No, no, not the financial one from which you are even now picking the shards of glass and twisted metal from your bank account and pension fund, I mean the film, "Crash", directed by Paul Haggis. I am sure you will all be pleased to see that here, at Duff & Nonsense, our constant endeavour to bring you reviews of the very latest releases at lightening speed is well up to standard as the film was only released in 2004! Thus, I must assume that most of you have seen it, and if you haven't, then buy the DVD - now!
I missed it in the cinema - damn! - but saw it on TV a couple of years ago, and then again last night on Channel 4 Films. It is a tale of damnation and salvation demonstrated with great skill by Paul Haggis who has taken his scalpel and removed a thin slice of Los Angeles life, from the top in the District Attorney's office, to the bottom in the back of a stolen truck filled with illegal Asian immigrants, and shows us with forensic intelligence the myriad of connections between them all. It is a walking, talking depiction of the great truth expresssed by Freidrich Hayek that modern societies are simply too huge, too complex, too dynamic, for any bureaucracy, even armed with the biggest computers in the world, to fully comprehend. It also has the wisdom to point up what is, perhaps, the greatest influence in all of our lives no matter how well we are organised - chance? - fate? - co-incidence? - the law of unintended consequences? - call it what you will.
Just about everyone in this story starts as one thing but ends up, if not exactly as something else, then definitely in an altered state of either being or awareness. Some of them are clearly conscious of this, some only comprehend it dimly. None of them are entirely bad, any more than they are wholly good. Setting them off, in the background, hovering above, beyond and all around these individuals and their trials and tribulations, there is the teeming, non-stop energy of life and death in Los Angeles. This is a superb film, one of the very few that can be watched over and over. Do not, under any circumstances, miss it.
We caught a bit of Mary Poppins the other day. There were some longeurs, but it really is rather good. Its about the Human Condition, but not all of the Human Condition.

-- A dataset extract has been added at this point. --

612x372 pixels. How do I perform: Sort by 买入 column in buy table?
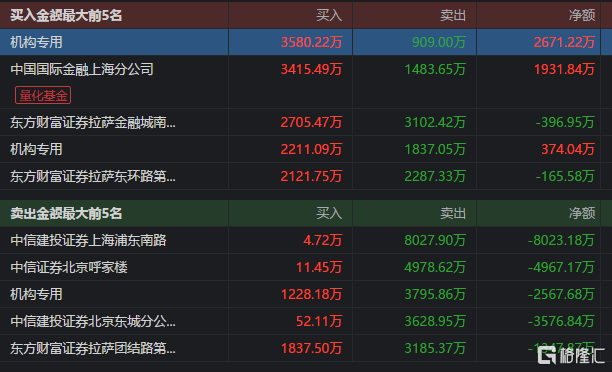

Posted by: dearieme | Tuesday, 04 November 2008 at 19:02
Never seen it, 'DM', always felt that any film with an actor in it called 'Dick van Dyke' was probably going to be too risque for me!
Welcome back, by the way.
Posted by: David Duff | Tuesday, 04 November 2008 at 20:34
I'm so glad to hear you liked "Crash." I loved it, too.
Posted by: Sister Wolf | Wednesday, 05 November 2008 at 08:03
Crash is a wonderful film.
There's actually another film, also called Crash which you might enjoy too.
Posted by: Larry Teabag | Wednesday, 05 November 2008 at 23:15
Yes, thank you, 'Teabag', I know all about that one. Perhaps you would care to provide us all with a learned critique - I have it on good authority that you have watched it so many times your lips move in synch with the dialogue!